(Para Emilio Nieto Ballester)
El diccionario etimológico de la lengua latina de Alfred Ernout y Antoine Meillet fue un libraco que me hizo mucha compañía en la carrera. El Ernout-Meillet, lo llamábamos, ya con la confianza que impone el gremialismo. Si lo abría en la biblioteca, en aquellos tiempos en que litigábamos por ver quién se descolgaba con el volumen más temerario, nunca dejaba de maravillarme. Los ojos querían pasear entre los pilares de esa rectilínea tipografía didot, tan racional y francesa, veladora, sin un resquicio para elucubrar, sin la sensualidad de las curvas que poblaban las letras renacentistas, sin un solo regazo para la fe. Ah, y las lenguas y dialectos a los que hacía referencia: antiguo indio, iranio, avéstico, osco, umbro, eslavo, gótico... pero todas citadas en francés, que era más chic. Era consultar el Ernout-Meillet cinco minutos y uno salía de esas páginas con las ínfulas de ser un experto comparativista.
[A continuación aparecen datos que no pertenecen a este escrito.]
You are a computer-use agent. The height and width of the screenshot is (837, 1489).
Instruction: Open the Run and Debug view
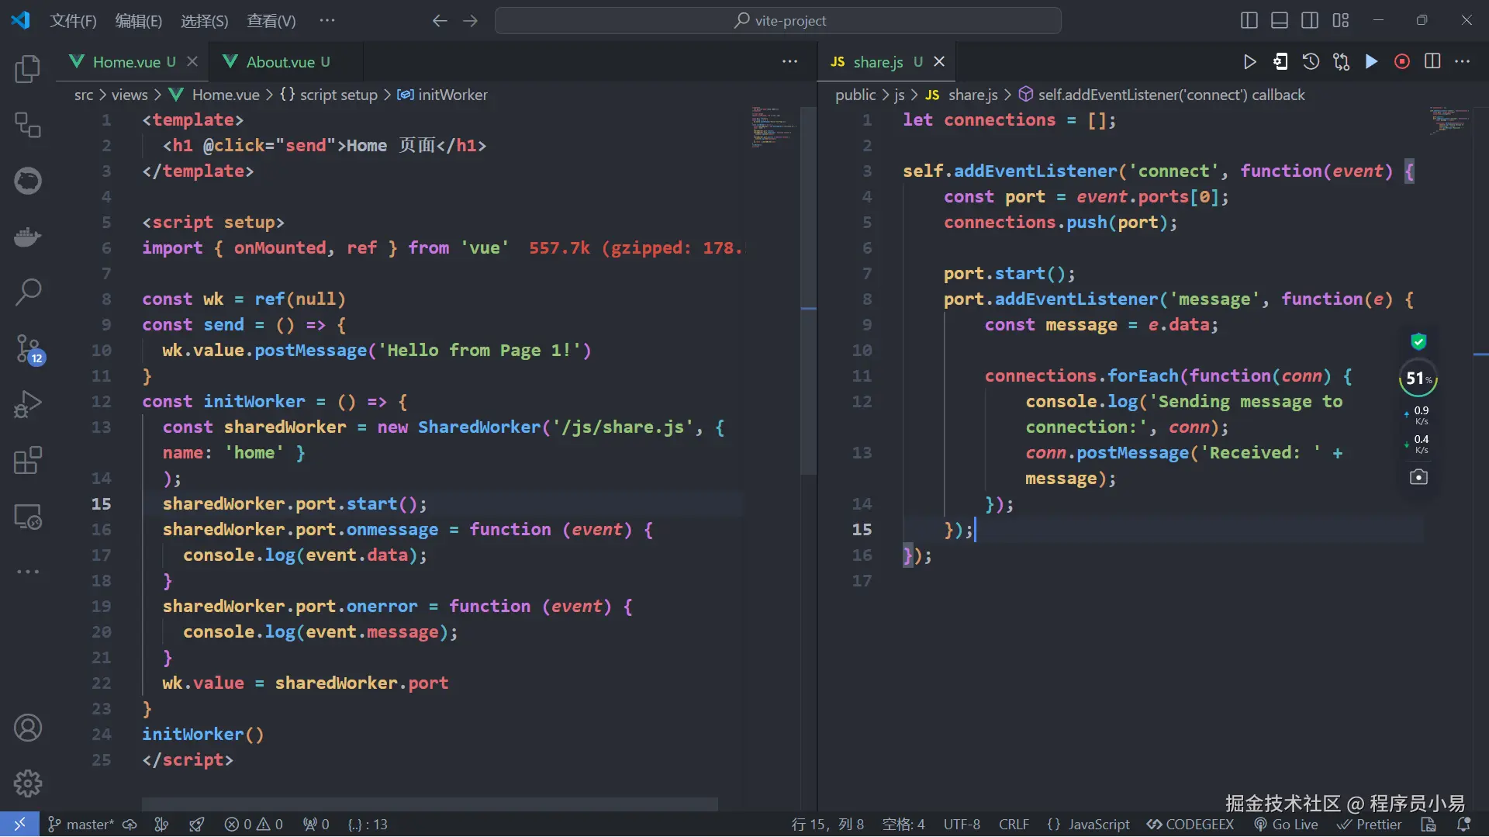tap(28, 404)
Yo nunca quise desprenderme de esa grata sensación y, cuando pude permitírmelo, me compré un ejemplar del Ernout-Meillet para mi disfrute personal. Acabó sin remedio en la dulce anarquía de mi mesilla de noche. Y algunas veces recurro a él en mis insomnios, como el niño que quiere que le lean un cuento y no tiene a nadie que se lo lea. ¿Es una enfermedad? No sé. Al menos, el subtítulo del volumen tranquiliza un poco mi conciencia: «Histoire des mots», histora de las palabras. Lo abro al azar, como las mil y una noches, con la certeza de que cada palabra tiene una historia. La etimología, no lo olvidemos, es una ficción. O un símbolo, como la máquina del tiempo. Pero a mí me gusta dejarme acunar por mis Sherezades de cabecera que son esos dos notables lingüistas franceses con corbata o pajarita.
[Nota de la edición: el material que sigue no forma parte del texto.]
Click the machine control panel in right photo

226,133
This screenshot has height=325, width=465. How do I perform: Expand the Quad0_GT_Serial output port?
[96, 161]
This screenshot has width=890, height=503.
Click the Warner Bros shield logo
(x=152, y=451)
La otra noche, al abrirlo, me encuentro con la entrada Luna,-ae. Ya me la sabía, pero los cuentos, aunque sabidos, uno quiere volver a escucharlos. Y me dejo. Luna, es la sustantivación de un antiguo adjetivo femenino. Sería algo así como «la luminosa». Las palabras, es bueno recordarlo, no dejan de ser metáforas que han viajado mucho. Decir "la luminosa" es como no querer o no poder nombrar a la luna directamente, o como querer acariciar y atesorar ese nombre secreto. La raíz indoeuropea es *leuk- o *louk-. También se encuentra presente en el griego selene (Safo, lesbia, diría selanna) o en el latín lucus. Y en lunaticus.
Cierro el libro. Pienso, durante esa porción de la noche, en mi hipotético lejano ancestro con asterisco en la voz que una vez dijo, levantando la cabeza en otro insomnio mucho más puro que el mío, «la luminosa», y se quedó tan a gusto. Y le doy las gracias. Llevo media vida huyendo de la luna. La luna, en poesía, ha sido tantas veces una mera quincalla, un ornamento vano, un naipe sucio de ilusionista de feria. Y eso, sin duda, va labrando unos prejuicios muy insanos.
Y los prejuicios escarban, lentamente, ese confortable agujero de razón y cautela, donde la luna ni nos rozará. Pero a media humanidad le duele la luna cíclicamente. Y sabemos, en el fondo, que es inútil esconderse y que de nada sirve arañar una noche más terrible y más oscura dentro de la noche, porque ella, la luminosa, con su palmaria feminidad, nos acabará encontrando, incluso entre las severas murallas de una tipografía racional.